11 maio 2007

Civilização

"E depois voltámos para as alegrias únicas da casa, para as janelas desvidraçadas, a contemplar silenciosamente um suptuoso céu de Verão, tão cheio de estrelas que todo ele parecia uma densa poeirada de ouro vivo, suspensa, imovél, por cima dos montes negros. Como eu observei ao meu Jacinto, na cidade nunca se olham os astros por causa dos candeeiros - que os ofuscam: e nunca se entra por isso numa completa comunhão com o universo. O homem na capitais pertence à sua casa, ou, se o impelem fortes tendências de sociabilidade, ao seu bairro.
Tudo o isola e o separa da restante Natureza - os prédios obstrutores de seis andares, a fumaça nas chaminés, o rolar moroso e grosso dos ónibus, a trama encarceradora de vida urbana...
Mas que diferença, num cimo de monte, como Torges!

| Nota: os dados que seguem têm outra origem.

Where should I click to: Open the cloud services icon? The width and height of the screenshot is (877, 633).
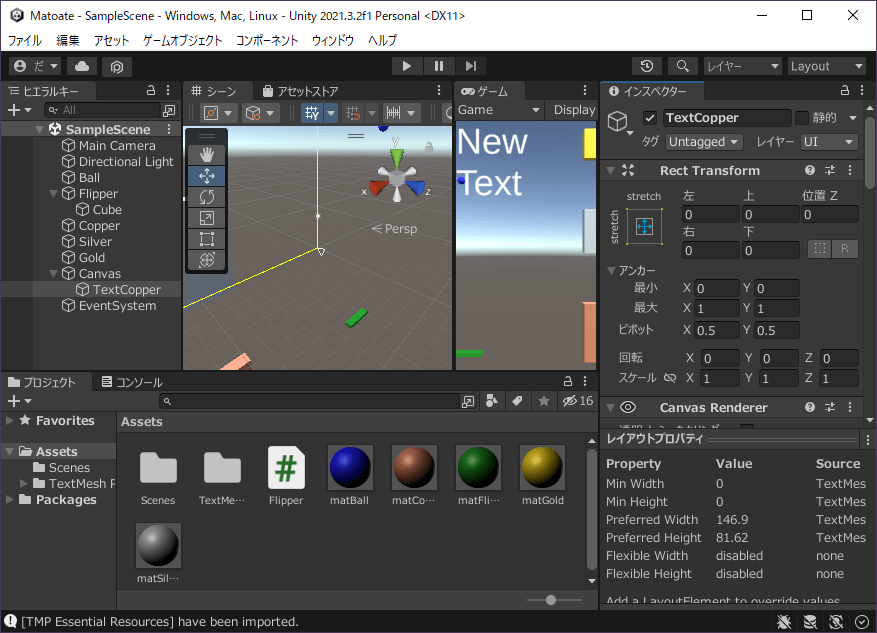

Aí todas essas belas estrelas olham para nós de perto, rebrilhando, à maneira de olhos conscientes, uas fixamente, com sublime indiferença, outras ansiosamente, com uma luz que palpita, uma luz que chama, como se tentassem revelar os seus segredos ou compreender os nossos... E é impossivél não sentir uma soliedariedade perfeita entre esses imensos mundos e os nossos pobres corpos. Todos são obra da mesma vontade. Todos vivem da acção desse vontade imanente. Todos, portanto, desde os Úranos até aos Jacintos, constituem modos diversos de um ser único, e através das suas transformações somam na mesma unidade. Não há ideia mais consoladora do que esta - que eu, e tu, e aquele monte, e o Solque, agora, se esconde são moléculas do mesmo Todo, governadas pela mesma Lei, rolando sobre o mesmo Fim."